После того вечера Надежда не вставала между мною и Машей ни разу, ни вживе, ни холодным призраком, мешающим коснуться друг друга; и всё же что-то происходило с нами. Вирус. И не понять было, кто оказался ему подвержен сильней.
Первый жутковатый сигнал послала мне наша прогулка в Сокольниках.

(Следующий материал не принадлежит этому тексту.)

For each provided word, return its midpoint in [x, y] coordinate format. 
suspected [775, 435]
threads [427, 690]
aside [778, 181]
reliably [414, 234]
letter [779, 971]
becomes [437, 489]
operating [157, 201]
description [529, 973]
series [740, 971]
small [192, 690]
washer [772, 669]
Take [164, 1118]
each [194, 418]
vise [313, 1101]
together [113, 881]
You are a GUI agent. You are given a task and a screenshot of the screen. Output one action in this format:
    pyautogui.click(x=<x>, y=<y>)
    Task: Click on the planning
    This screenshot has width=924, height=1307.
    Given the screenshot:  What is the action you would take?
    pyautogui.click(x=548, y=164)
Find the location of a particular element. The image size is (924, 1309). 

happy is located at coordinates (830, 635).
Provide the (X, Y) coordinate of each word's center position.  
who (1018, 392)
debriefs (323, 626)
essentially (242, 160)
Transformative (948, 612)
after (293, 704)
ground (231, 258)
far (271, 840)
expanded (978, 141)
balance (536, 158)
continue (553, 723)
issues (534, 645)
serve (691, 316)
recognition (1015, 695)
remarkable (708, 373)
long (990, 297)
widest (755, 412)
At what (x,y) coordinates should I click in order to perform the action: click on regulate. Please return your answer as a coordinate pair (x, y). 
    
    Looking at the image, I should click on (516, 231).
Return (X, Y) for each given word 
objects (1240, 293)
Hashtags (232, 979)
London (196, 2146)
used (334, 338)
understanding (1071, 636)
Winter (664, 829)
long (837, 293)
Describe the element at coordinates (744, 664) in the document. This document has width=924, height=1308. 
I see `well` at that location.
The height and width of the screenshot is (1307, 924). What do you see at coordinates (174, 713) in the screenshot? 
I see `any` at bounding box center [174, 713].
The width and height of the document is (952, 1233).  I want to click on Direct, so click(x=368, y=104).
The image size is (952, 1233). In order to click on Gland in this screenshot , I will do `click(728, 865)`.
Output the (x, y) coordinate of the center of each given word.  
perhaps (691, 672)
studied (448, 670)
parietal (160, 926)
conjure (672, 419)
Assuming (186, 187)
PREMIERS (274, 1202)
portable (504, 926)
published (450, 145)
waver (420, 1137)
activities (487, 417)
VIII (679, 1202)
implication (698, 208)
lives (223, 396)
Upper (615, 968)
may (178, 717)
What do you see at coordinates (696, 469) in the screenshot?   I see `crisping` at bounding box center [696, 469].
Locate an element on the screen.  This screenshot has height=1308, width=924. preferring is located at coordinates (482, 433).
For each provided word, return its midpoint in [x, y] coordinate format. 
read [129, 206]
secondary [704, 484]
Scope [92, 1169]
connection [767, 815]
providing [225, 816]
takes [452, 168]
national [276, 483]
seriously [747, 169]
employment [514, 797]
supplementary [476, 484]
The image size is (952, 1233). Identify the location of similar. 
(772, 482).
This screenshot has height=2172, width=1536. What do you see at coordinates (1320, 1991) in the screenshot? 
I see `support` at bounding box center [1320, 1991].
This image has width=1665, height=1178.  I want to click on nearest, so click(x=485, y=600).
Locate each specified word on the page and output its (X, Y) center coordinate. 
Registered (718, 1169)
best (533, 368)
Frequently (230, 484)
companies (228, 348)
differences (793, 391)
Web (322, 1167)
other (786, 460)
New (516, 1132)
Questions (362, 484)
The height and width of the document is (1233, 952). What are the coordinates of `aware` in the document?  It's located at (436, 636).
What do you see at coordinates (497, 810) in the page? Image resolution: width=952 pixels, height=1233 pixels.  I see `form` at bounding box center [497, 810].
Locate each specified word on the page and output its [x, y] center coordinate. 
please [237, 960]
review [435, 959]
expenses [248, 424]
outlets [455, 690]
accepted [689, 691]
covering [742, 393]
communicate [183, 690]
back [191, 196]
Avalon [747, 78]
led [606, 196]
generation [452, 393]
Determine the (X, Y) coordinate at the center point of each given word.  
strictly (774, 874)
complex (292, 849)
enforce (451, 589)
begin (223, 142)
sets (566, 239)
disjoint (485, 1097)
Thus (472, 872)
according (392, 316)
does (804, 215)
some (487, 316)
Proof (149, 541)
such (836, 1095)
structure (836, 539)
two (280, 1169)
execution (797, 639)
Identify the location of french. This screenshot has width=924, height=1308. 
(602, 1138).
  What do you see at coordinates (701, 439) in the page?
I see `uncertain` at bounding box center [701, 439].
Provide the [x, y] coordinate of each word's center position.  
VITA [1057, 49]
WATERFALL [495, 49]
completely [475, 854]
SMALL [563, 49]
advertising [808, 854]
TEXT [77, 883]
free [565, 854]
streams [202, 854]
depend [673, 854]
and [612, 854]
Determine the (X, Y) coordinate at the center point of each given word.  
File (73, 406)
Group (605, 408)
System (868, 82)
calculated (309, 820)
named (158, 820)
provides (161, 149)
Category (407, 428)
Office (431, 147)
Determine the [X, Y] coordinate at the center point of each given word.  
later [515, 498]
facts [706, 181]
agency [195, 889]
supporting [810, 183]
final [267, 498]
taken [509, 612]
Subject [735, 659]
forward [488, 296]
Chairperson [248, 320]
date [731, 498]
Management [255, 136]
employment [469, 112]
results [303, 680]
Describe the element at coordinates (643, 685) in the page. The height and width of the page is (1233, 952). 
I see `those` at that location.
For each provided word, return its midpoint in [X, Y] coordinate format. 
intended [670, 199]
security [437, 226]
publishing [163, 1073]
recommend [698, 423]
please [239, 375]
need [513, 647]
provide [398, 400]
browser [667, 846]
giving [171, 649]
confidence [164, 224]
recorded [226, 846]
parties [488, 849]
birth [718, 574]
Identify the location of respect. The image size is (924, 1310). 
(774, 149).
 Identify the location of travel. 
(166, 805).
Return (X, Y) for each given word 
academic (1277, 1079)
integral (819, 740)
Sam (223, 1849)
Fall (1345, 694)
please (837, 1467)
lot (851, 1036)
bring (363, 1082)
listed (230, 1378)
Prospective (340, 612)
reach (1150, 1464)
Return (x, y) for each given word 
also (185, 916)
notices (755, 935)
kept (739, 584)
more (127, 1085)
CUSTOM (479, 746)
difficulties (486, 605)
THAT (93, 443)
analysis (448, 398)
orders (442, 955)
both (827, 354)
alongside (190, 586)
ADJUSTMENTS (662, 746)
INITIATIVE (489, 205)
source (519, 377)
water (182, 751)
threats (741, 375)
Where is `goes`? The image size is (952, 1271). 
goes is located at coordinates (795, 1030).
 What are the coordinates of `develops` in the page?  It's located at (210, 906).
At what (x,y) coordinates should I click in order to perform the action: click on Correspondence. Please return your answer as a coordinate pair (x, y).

В прошлый выходной, улучив сверкающий золотом и синевой погожий день, мы отправились в любимый парк. У нас получалось выбраться туда от силы два-три раза в году, и всякий выход долго вспоминался потом, как яркая перебивка безмятежностью нескончаемой череды серых хлопот. Как вспышка истинной жизни. С гордостью за дело рук человеческих мы доехали до парка на гулком, всё ещё непривычном метро и неторопливо пошли сквозь шелестящую тишину по любимым тропинкам. Загребали ногами листья, как прежде, я вёл её под руку, как прежде…
И были каждый сам по себе.
Не о чем оказалось говорить. Впервые. Я-то рассчитывал, что мирное блуждание среди выученных назубок, давно уже в лицо узнаваемых деревьев, кустов и уютных лавочек нас реанимирует, мол, деревья те же, скамейки те же, и мы станем те же; не тут-то было. Наоборот. Заповедник свободы и покоя стал будто картонным. В обрамлении неизменных красот мы окончательно ощутили, что изменились. Ошеломлённый, я пытался чуть ли не по-бабьи щебетать обо всём сразу, наугад нащупывая, на что жена срезонирует, пытаясь разговорить её и снова соединиться с ней, как всегда прежде: смертельно соскучившись друг по другу за целые недели рабочих авралов, когда мы разве что парой фраз успевали перекинуться утром или перед сном, мы под этими самыми кронами оставались наконец наедине, в сладостной неторопливости – и наговориться не могли, и смеялись, как дети. Но теперь я сам ощущал во всех своих разглагольствованиях о глупых или буйных сослуживцах, о задутой недавно домне, о том, помнит ли она, как забавно Серёжка учился плавать, о доверчивых синичках или смешных собачках какую-то нескончаемо дребезжащую фальшь. Мои слова на полпути валились наземь вокруг жены, точно мрущие на лету мухи.